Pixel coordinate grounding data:
________________
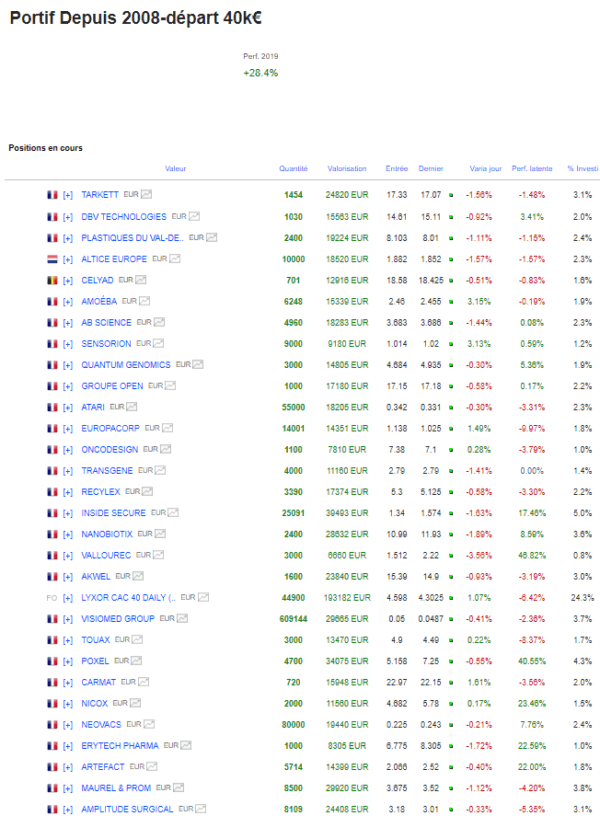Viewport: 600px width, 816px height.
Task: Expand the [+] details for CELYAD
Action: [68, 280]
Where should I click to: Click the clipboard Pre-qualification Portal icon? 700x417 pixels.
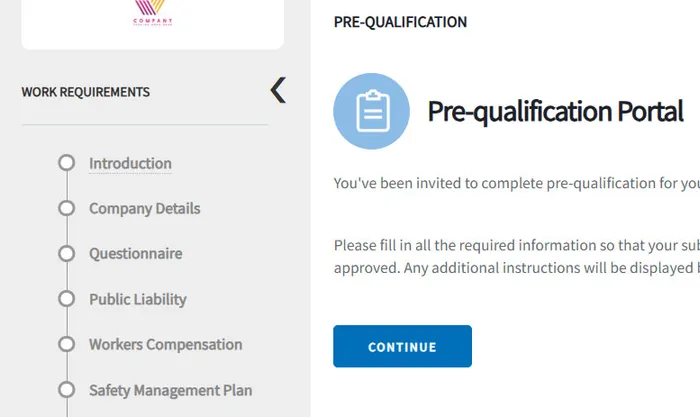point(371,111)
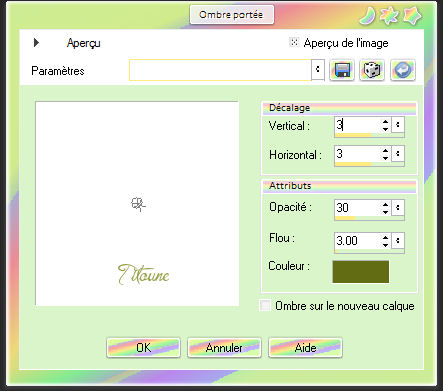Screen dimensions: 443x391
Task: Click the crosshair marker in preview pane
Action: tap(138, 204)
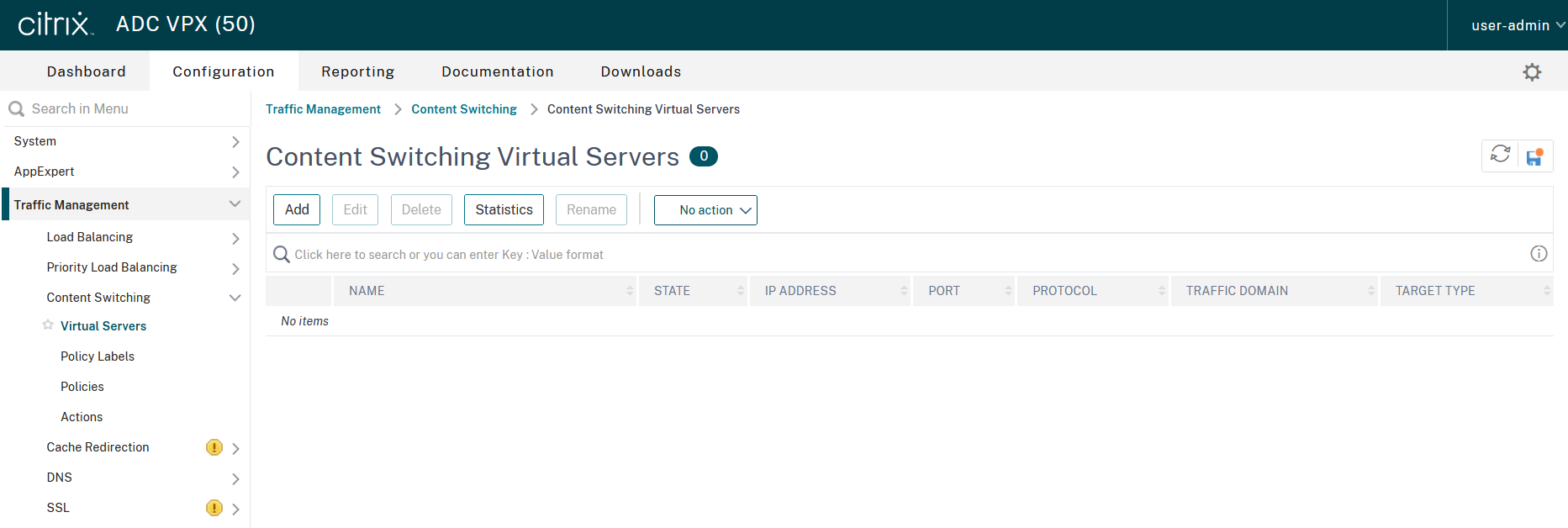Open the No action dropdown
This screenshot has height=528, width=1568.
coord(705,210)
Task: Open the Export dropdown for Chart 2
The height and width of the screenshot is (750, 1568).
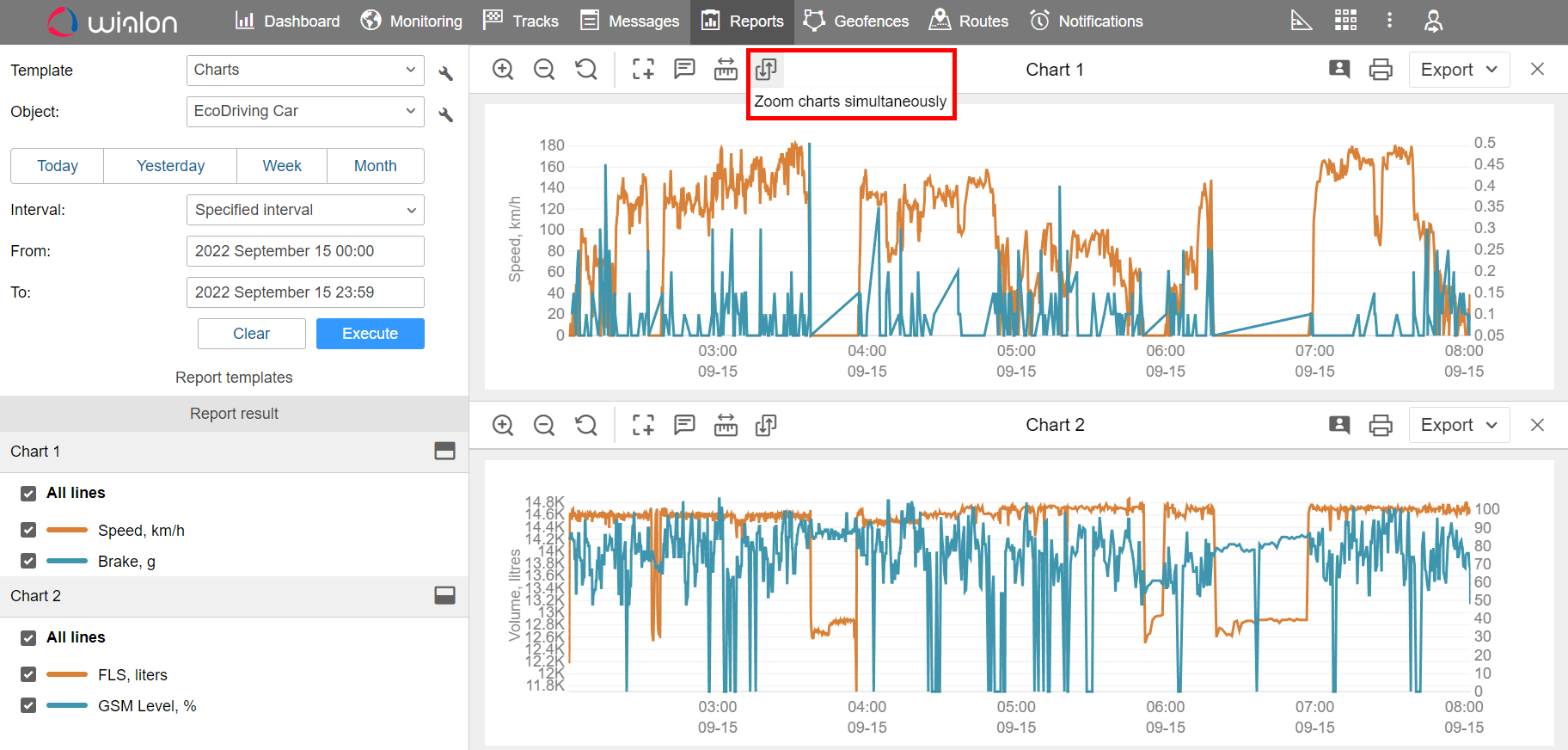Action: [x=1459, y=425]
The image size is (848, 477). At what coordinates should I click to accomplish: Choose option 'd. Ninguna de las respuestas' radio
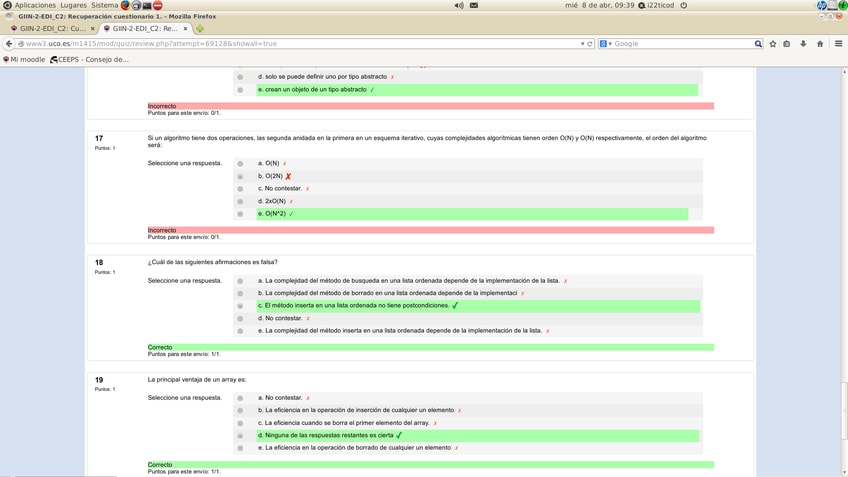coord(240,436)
________________
● Work instructions: In the copy, include exactly the lines from the one containing "Where should I" through the last line of the records, and no pictures or other text.

● Finished exercise:
Where should I click to: Click the clipboard Pre-qualification Portal icon? 700x417 pixels.
point(371,111)
Screen dimensions: 443x391
Task: Click the crosshair marker in preview pane
Action: tap(138, 204)
Open the No action dropdown
This screenshot has height=528, width=1568.
coord(705,210)
Task: Open the Export dropdown for Chart 2
The height and width of the screenshot is (750, 1568).
Action: [x=1459, y=425]
The image size is (848, 477). At what coordinates should I click to accomplish: Choose option 'd. Ninguna de las respuestas' radio
coord(240,436)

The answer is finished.